We rented motorbikes in Hanoi, got out a map and made a beeline for the center of Nam Dinh with a camera and a hundred questions. Our mission? To document, enjoy and understand as many incredible churches as possible.

Leaving Hanoi was a bit of an adventure in itself. We are all Ho Chi Minh City locals and had never been in the North before, and we somehow managed to find our way onto the CT01 only to find it was a no-motorbike zone. A few terrifying U-turns later and we were on our way, driving on the QL1A parallel to the CT01 towards Nam Dinh city.

From here, the drive was an exciting mixture of scenic, invigorating and very, very hot. We shared the road with heavy trucks for the first few kilometers as we left Hanoi, but as we moved out into the provinces the traffic slowly dissipated.

We took a left turn off the QL1A just before Phu Ly and wove our way through a large, abandoned development complex. It was a ghost town. We rested in the shade, dance music blasting from literally the only house for miles around. Someone was celebrating the weekend.

As we pulled up to our guesthouse on Thinh Long Beach later that night, the sun had already set. We stayed opposite the beach in a friendly, bright purple guest house for about VND300,000/night per room. Waves brushed the shore and the sea breeze washed our dusty faces clean.

We set our alarms to wake up for sunrise the following morning and hopped on our motorbikes at 5am for a 20 minute drive up the coast to Nha Tho Do Hai Ly. This now ruined church was once one of Nam Dinh’s finest, perched on a little pirouette of land jutting out into the sea like some kind of elaborate spiritual lighthouse.

Today, it is sadly crumbling and, perhaps sadder still, is surrounded by a rabble of bia hoi-style restaurants, somewhat ruining what must have once been an awesomely isolated spot.

But bia hoi or not, this place retains a kind of ethereal charm that attracts people from all over the country. The church itself is as rustic as they come, and as the sun first touches its walls it lights up in a brilliant, beautiful orange. Children play in the shallows on the beach and parents strole along the edge of the water. Fishermen pebble the beach with their boats and fishing poles and if you get to the church before the sun, you can watch them bring in their catch.

Most of the other churches in Nam Dinh are well-maintained, and as we drove inland from Nha Tho Do Hai Ly we passed tens of spires and elaborate front walls, even on the tiniest of paths. The area behind the coastline in this part of the province is a maze of pretty little laneways just wide enough for a motorbike to pass, occasionally opening out into great white plains of salt-farming land, right next to the sea.

About 30 km from Thinh Long Beach, we stopped at a magnificently elegant square lake right next to the road.
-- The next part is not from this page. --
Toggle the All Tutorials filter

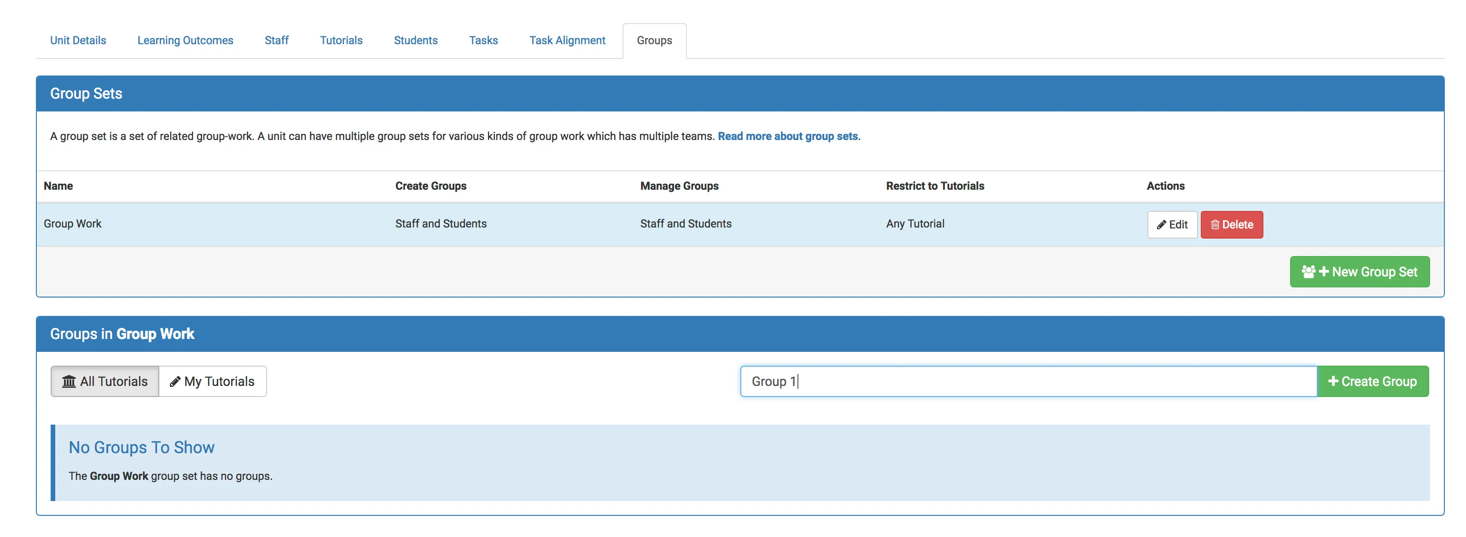click(x=105, y=382)
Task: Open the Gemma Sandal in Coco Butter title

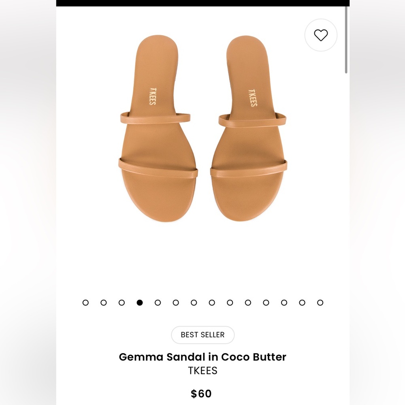Action: [203, 357]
A church sat behind it, bright yellow and beautifully mossy, and children played in its open courtyard.

According to the caretaker of Thach Bi parish church, it had been around for generations and was built and used by one of the local clans. On Sundays it was an important meeting place for its Catholic congregation, but during the week it belonged to the children.

As we left and turned back onto the motorway towards Nam Dinh town we counted more than ten churches in our range of view. Looking back, it would have been well worth us budgeting a week on the beach at least – there was just so much to see and so many interesting people to meet. This is the kind of place where you travel by talking to people and the kind of place you make a point of coming back to.